Could you reproduce, exactly and alone, the lines running from the one with "The height and" to the end of the data below?

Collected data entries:
------------------------------------------------
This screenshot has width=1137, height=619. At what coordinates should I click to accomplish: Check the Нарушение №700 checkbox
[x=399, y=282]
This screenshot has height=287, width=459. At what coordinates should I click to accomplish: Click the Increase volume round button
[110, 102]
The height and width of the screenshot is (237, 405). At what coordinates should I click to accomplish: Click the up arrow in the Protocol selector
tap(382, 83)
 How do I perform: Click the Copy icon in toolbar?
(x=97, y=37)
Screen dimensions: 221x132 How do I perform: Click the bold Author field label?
------------------------------------------------
Exercise solution
The height and width of the screenshot is (237, 405). At what coordinates should I click to accomplish: Click the up arrow in the Protocol selector
tap(382, 83)
 How do I perform: Click the Copy icon in toolbar?
(x=97, y=37)
Screen dimensions: 221x132 How do I perform: Click the bold Author field label?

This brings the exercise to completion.